(Stored entries)
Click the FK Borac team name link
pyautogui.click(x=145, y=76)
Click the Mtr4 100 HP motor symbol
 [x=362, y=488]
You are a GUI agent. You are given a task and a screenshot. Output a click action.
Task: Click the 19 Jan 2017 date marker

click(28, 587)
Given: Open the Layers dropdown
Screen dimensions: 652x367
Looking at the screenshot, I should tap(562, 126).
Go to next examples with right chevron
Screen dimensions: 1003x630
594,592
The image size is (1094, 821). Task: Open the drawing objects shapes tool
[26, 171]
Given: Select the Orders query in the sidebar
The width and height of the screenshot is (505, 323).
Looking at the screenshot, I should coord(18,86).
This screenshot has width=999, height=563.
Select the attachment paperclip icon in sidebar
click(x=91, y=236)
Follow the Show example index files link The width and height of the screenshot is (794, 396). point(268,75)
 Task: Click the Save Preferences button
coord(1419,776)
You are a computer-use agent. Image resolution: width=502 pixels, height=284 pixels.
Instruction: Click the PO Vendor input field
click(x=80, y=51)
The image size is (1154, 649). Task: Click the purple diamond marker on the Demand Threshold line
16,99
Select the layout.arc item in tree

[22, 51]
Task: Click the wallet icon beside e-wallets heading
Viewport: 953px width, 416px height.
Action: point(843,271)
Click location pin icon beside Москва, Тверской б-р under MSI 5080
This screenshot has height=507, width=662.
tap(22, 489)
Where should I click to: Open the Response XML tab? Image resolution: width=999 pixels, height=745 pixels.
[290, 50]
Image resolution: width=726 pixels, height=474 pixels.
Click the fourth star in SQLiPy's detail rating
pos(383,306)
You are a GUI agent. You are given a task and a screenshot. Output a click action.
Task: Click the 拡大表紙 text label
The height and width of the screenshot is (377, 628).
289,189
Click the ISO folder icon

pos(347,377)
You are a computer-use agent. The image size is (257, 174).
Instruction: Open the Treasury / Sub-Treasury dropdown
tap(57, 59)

■ **Your goal**
Swap "dropdown" for "menu" everywhere in the records above, leaving every other word unchanged, and write out all the lines again.

■ **The result**
Click the FK Borac team name link
pyautogui.click(x=145, y=76)
Click the Mtr4 100 HP motor symbol
 [x=362, y=488]
You are a GUI agent. You are given a task and a screenshot. Output a click action.
Task: Click the 19 Jan 2017 date marker

click(28, 587)
Given: Open the Layers menu
Screen dimensions: 652x367
Looking at the screenshot, I should tap(562, 126).
Go to next examples with right chevron
Screen dimensions: 1003x630
594,592
The image size is (1094, 821). Task: Open the drawing objects shapes tool
[26, 171]
Given: Select the Orders query in the sidebar
The width and height of the screenshot is (505, 323).
Looking at the screenshot, I should coord(18,86).
This screenshot has width=999, height=563.
Select the attachment paperclip icon in sidebar
click(x=91, y=236)
Follow the Show example index files link The width and height of the screenshot is (794, 396). point(268,75)
 Task: Click the Save Preferences button
coord(1419,776)
You are a computer-use agent. Image resolution: width=502 pixels, height=284 pixels.
Instruction: Click the PO Vendor input field
click(x=80, y=51)
The image size is (1154, 649). Task: Click the purple diamond marker on the Demand Threshold line
16,99
Select the layout.arc item in tree

[22, 51]
Task: Click the wallet icon beside e-wallets heading
Viewport: 953px width, 416px height.
Action: point(843,271)
Click location pin icon beside Москва, Тверской б-р under MSI 5080
This screenshot has height=507, width=662.
tap(22, 489)
Where should I click to: Open the Response XML tab? Image resolution: width=999 pixels, height=745 pixels.
[290, 50]
Image resolution: width=726 pixels, height=474 pixels.
Click the fourth star in SQLiPy's detail rating
pos(383,306)
You are a GUI agent. You are given a task and a screenshot. Output a click action.
Task: Click the 拡大表紙 text label
The height and width of the screenshot is (377, 628).
289,189
Click the ISO folder icon

pos(347,377)
You are a computer-use agent. The image size is (257, 174).
Instruction: Open the Treasury / Sub-Treasury menu
tap(57, 59)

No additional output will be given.